* [WHAT THIS TASK INVOLVES]: Print out the full listing below, word for word.

* [RECORDED INFORMATION]:

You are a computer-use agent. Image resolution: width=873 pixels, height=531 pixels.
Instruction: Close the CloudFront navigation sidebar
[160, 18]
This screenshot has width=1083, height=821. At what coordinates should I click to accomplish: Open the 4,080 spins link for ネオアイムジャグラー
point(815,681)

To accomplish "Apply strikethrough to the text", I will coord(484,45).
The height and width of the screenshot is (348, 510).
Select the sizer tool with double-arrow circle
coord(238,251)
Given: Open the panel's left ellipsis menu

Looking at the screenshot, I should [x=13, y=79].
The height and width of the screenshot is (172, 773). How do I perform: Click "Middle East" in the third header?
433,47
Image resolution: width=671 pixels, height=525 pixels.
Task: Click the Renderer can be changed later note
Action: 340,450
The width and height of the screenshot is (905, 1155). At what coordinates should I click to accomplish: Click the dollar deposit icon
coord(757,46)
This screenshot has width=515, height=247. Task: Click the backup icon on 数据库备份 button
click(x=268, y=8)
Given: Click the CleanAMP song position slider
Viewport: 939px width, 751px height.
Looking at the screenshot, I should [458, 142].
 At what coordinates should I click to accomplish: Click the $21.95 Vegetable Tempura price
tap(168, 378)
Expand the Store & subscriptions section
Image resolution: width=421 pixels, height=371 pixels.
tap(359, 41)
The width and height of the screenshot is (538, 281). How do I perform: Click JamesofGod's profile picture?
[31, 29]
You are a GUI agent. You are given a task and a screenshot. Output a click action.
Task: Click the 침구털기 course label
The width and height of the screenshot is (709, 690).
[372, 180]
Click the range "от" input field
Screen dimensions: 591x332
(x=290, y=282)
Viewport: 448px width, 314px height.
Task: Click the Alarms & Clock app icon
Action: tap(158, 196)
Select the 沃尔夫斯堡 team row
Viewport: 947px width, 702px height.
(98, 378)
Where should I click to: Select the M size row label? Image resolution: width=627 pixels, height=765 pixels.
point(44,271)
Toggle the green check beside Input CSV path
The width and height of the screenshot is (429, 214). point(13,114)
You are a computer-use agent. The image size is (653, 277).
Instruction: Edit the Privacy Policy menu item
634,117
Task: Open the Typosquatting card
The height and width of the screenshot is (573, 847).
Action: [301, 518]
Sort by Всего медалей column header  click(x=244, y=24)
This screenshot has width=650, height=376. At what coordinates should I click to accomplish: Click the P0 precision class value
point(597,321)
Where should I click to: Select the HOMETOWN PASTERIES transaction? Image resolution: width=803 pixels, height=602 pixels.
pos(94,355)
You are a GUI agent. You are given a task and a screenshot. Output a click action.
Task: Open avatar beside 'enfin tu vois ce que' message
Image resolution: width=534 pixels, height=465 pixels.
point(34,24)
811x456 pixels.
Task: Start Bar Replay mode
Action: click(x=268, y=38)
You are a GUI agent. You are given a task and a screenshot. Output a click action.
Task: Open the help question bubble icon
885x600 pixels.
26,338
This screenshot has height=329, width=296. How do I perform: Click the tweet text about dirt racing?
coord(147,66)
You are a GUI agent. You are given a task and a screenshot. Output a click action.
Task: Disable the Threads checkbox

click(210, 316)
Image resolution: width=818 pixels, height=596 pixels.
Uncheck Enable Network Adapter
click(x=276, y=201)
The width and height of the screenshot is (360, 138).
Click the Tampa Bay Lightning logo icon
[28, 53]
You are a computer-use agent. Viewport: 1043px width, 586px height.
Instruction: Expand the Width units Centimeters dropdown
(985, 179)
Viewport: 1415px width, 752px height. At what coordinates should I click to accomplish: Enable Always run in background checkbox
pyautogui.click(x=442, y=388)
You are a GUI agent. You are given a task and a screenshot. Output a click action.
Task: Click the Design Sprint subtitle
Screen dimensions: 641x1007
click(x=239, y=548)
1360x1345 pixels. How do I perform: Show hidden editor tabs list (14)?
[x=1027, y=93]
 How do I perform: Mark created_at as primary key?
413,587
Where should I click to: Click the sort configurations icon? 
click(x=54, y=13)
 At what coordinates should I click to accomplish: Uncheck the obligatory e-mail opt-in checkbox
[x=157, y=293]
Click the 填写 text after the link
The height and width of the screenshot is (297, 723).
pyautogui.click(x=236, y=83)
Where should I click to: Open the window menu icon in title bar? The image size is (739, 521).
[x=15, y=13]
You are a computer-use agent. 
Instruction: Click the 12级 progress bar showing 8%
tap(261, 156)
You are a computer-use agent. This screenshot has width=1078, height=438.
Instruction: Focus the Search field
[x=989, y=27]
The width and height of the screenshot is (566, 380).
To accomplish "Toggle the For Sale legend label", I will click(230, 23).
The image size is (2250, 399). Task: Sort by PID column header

* [SOLUTION TO THIS TASK]:
You are a computer-use agent. Image resolution: width=873 pixels, height=531 pixels.
Instruction: Close the CloudFront navigation sidebar
[160, 18]
This screenshot has width=1083, height=821. At what coordinates should I click to accomplish: Open the 4,080 spins link for ネオアイムジャグラー
point(815,681)

To accomplish "Apply strikethrough to the text", I will coord(484,45).
The height and width of the screenshot is (348, 510).
Select the sizer tool with double-arrow circle
coord(238,251)
Given: Open the panel's left ellipsis menu

Looking at the screenshot, I should [x=13, y=79].
The height and width of the screenshot is (172, 773). How do I perform: Click "Middle East" in the third header?
433,47
Image resolution: width=671 pixels, height=525 pixels.
Task: Click the Renderer can be changed later note
Action: 340,450
The width and height of the screenshot is (905, 1155). At what coordinates should I click to accomplish: Click the dollar deposit icon
coord(757,46)
This screenshot has width=515, height=247. Task: Click the backup icon on 数据库备份 button
click(x=268, y=8)
Given: Click the CleanAMP song position slider
Viewport: 939px width, 751px height.
Looking at the screenshot, I should [458, 142].
 At what coordinates should I click to accomplish: Click the $21.95 Vegetable Tempura price
tap(168, 378)
Expand the Store & subscriptions section
Image resolution: width=421 pixels, height=371 pixels.
tap(359, 41)
The width and height of the screenshot is (538, 281). How do I perform: Click JamesofGod's profile picture?
[31, 29]
You are a GUI agent. You are given a task and a screenshot. Output a click action.
Task: Click the 침구털기 course label
The width and height of the screenshot is (709, 690).
[372, 180]
Click the range "от" input field
Screen dimensions: 591x332
(x=290, y=282)
Viewport: 448px width, 314px height.
Task: Click the Alarms & Clock app icon
Action: tap(158, 196)
Select the 沃尔夫斯堡 team row
Viewport: 947px width, 702px height.
(98, 378)
Where should I click to: Select the M size row label? Image resolution: width=627 pixels, height=765 pixels.
point(44,271)
Toggle the green check beside Input CSV path
The width and height of the screenshot is (429, 214). point(13,114)
You are a computer-use agent. The image size is (653, 277).
Instruction: Edit the Privacy Policy menu item
634,117
Task: Open the Typosquatting card
The height and width of the screenshot is (573, 847).
Action: [301, 518]
Sort by Всего медалей column header  click(x=244, y=24)
This screenshot has width=650, height=376. At what coordinates should I click to accomplish: Click the P0 precision class value
point(597,321)
Where should I click to: Select the HOMETOWN PASTERIES transaction? Image resolution: width=803 pixels, height=602 pixels.
pos(94,355)
You are a GUI agent. You are given a task and a screenshot. Output a click action.
Task: Open avatar beside 'enfin tu vois ce que' message
Image resolution: width=534 pixels, height=465 pixels.
point(34,24)
811x456 pixels.
Task: Start Bar Replay mode
Action: click(x=268, y=38)
You are a GUI agent. You are given a task and a screenshot. Output a click action.
Task: Open the help question bubble icon
885x600 pixels.
26,338
This screenshot has height=329, width=296. How do I perform: Click the tweet text about dirt racing?
coord(147,66)
You are a GUI agent. You are given a task and a screenshot. Output a click action.
Task: Disable the Threads checkbox

click(210, 316)
Image resolution: width=818 pixels, height=596 pixels.
Uncheck Enable Network Adapter
click(x=276, y=201)
The width and height of the screenshot is (360, 138).
Click the Tampa Bay Lightning logo icon
[28, 53]
You are a computer-use agent. Viewport: 1043px width, 586px height.
Instruction: Expand the Width units Centimeters dropdown
(985, 179)
Viewport: 1415px width, 752px height. At what coordinates should I click to accomplish: Enable Always run in background checkbox
pyautogui.click(x=442, y=388)
You are a GUI agent. You are given a task and a screenshot. Output a click action.
Task: Click the Design Sprint subtitle
Screen dimensions: 641x1007
click(x=239, y=548)
1360x1345 pixels. How do I perform: Show hidden editor tabs list (14)?
[x=1027, y=93]
 How do I perform: Mark created_at as primary key?
413,587
Where should I click to: Click the sort configurations icon? 
click(x=54, y=13)
 At what coordinates should I click to accomplish: Uncheck the obligatory e-mail opt-in checkbox
[x=157, y=293]
Click the 填写 text after the link
The height and width of the screenshot is (297, 723).
pyautogui.click(x=236, y=83)
Where should I click to: Open the window menu icon in title bar? The image size is (739, 521).
[x=15, y=13]
You are a computer-use agent. 
Instruction: Click the 12级 progress bar showing 8%
tap(261, 156)
You are a computer-use agent. This screenshot has width=1078, height=438.
Instruction: Focus the Search field
[x=989, y=27]
The width and height of the screenshot is (566, 380).
To accomplish "Toggle the For Sale legend label", I will click(230, 23).
The image size is (2250, 399). Task: Sort by PID column header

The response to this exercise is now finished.